MARIANNE SZEGEDY-MASZAK is an editor in the Washington Bureau of Mother Jones magazine. Her book, I Kiss Your Hands Many Times: Hearts, Souls and Wars in Hungary, was published August 2013 by Speigel & Grau and she has ghost written several memoirs and nonfiction books. A former professor of Journalism at American University, senior writer at U.S. News & World Report and a regular contributor to the Los Angeles Times health section, she was also a winner of the prestigious Alicia Patterson Foundation Fellowship. She was the founding editor of the Center for Public Integrity's award winning newsletter, The PublicI. Szegedy-Maszak lived in Hungary and covered Central Europe for several publications during the collapse of communism. Her work has appeared in The New York Times Magazine, Esquire, Harper’s Bazaar, The New Republic, Newsweek, the Bulletin of the Atomic Scientists, Psychology Today, The Huffington Post and Newsday, among others. Szegedy-Maszak is a graduate of the University of Michigan and Columbia University’s School of Journalism where she won the prestigious Pulitzer Traveling Fellowship.

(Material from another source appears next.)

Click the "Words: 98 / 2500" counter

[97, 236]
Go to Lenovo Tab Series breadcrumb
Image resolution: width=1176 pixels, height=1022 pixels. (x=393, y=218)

MATT THOMPSON is the executive editor of The Atlantic. He was an editorial product manager at National Public Radio, where he worked with NPR member stations on the development of multiple local websites. He is also an adjunct faculty member at the Poynter Institute, having completed a four-year term on the organization’s National Advisory Board in 2010. Before coming to NPR, Thompson served as an interim online community manager for the Knight Foundation. Earlier in his career, Thompson was deputy web editor for the Minneapolis Star Tribune and the first online reporter/producer for the Fresno Bee. He holds a degree in English from Harvard.
JESSICA YELLIN is an award-winning television journalist who has covered Washington politics and policy, and reported from around the globe. Yellin, 46, a native of Los Angeles and a graduate of Harvard University, has covered domestic politics, state and national elections, the culture wars and issues facing women in the workplace. She has reported from Russia, China, Europe, Latin America and Mongolia. Over the course of a six-year stint at CNN, Yellin served as Capitol Hill correspondent, national political correspondent and chief White House correspondent. She previously worked for ABC News and MSNBC, and began her career in local television news in Florida. Her work has been published in the New York Times, The Daily Beast, Details, Entertainment Weekly and The Los Angeles Times. Yellin is also a fellow at the USC Annenberg Center on Communications, Leadership and Policy.